(Stored data)
:::::
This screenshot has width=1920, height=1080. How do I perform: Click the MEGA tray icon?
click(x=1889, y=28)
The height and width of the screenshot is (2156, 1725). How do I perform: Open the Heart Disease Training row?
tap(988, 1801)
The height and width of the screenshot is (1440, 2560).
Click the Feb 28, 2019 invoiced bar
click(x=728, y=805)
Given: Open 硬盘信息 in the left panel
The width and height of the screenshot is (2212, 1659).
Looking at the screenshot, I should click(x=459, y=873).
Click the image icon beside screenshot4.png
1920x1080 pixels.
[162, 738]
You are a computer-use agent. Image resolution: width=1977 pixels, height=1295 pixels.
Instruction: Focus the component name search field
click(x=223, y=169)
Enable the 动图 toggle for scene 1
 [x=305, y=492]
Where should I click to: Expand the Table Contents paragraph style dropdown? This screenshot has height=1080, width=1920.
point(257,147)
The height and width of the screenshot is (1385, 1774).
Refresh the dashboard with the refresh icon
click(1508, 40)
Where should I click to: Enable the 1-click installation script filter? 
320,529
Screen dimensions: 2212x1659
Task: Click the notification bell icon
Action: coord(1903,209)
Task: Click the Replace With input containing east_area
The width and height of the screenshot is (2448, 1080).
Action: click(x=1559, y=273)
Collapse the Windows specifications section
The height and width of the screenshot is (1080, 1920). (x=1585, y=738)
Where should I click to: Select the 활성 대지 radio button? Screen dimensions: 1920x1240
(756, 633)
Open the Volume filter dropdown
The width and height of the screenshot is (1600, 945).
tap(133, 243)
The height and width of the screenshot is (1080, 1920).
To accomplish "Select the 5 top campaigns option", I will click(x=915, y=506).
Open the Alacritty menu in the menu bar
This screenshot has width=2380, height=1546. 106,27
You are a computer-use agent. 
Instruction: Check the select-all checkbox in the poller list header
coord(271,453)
:::::
The records above must be printed again in full, exactly as written.

Result for this task:
This screenshot has width=1920, height=1080. How do I perform: Click the MEGA tray icon?
click(x=1889, y=28)
The height and width of the screenshot is (2156, 1725). How do I perform: Open the Heart Disease Training row?
tap(988, 1801)
The height and width of the screenshot is (1440, 2560).
Click the Feb 28, 2019 invoiced bar
click(x=728, y=805)
Given: Open 硬盘信息 in the left panel
The width and height of the screenshot is (2212, 1659).
Looking at the screenshot, I should click(x=459, y=873).
Click the image icon beside screenshot4.png
1920x1080 pixels.
[162, 738]
You are a computer-use agent. Image resolution: width=1977 pixels, height=1295 pixels.
Instruction: Focus the component name search field
click(x=223, y=169)
Enable the 动图 toggle for scene 1
 [x=305, y=492]
Where should I click to: Expand the Table Contents paragraph style dropdown? This screenshot has height=1080, width=1920.
point(257,147)
The height and width of the screenshot is (1385, 1774).
Refresh the dashboard with the refresh icon
click(1508, 40)
Where should I click to: Enable the 1-click installation script filter? 
320,529
Screen dimensions: 2212x1659
Task: Click the notification bell icon
Action: coord(1903,209)
Task: Click the Replace With input containing east_area
The width and height of the screenshot is (2448, 1080).
Action: click(x=1559, y=273)
Collapse the Windows specifications section
The height and width of the screenshot is (1080, 1920). (x=1585, y=738)
Where should I click to: Select the 활성 대지 radio button? Screen dimensions: 1920x1240
(756, 633)
Open the Volume filter dropdown
The width and height of the screenshot is (1600, 945).
tap(133, 243)
The height and width of the screenshot is (1080, 1920).
To accomplish "Select the 5 top campaigns option", I will click(x=915, y=506).
Open the Alacritty menu in the menu bar
This screenshot has width=2380, height=1546. 106,27
You are a computer-use agent. 
Instruction: Check the select-all checkbox in the poller list header
coord(271,453)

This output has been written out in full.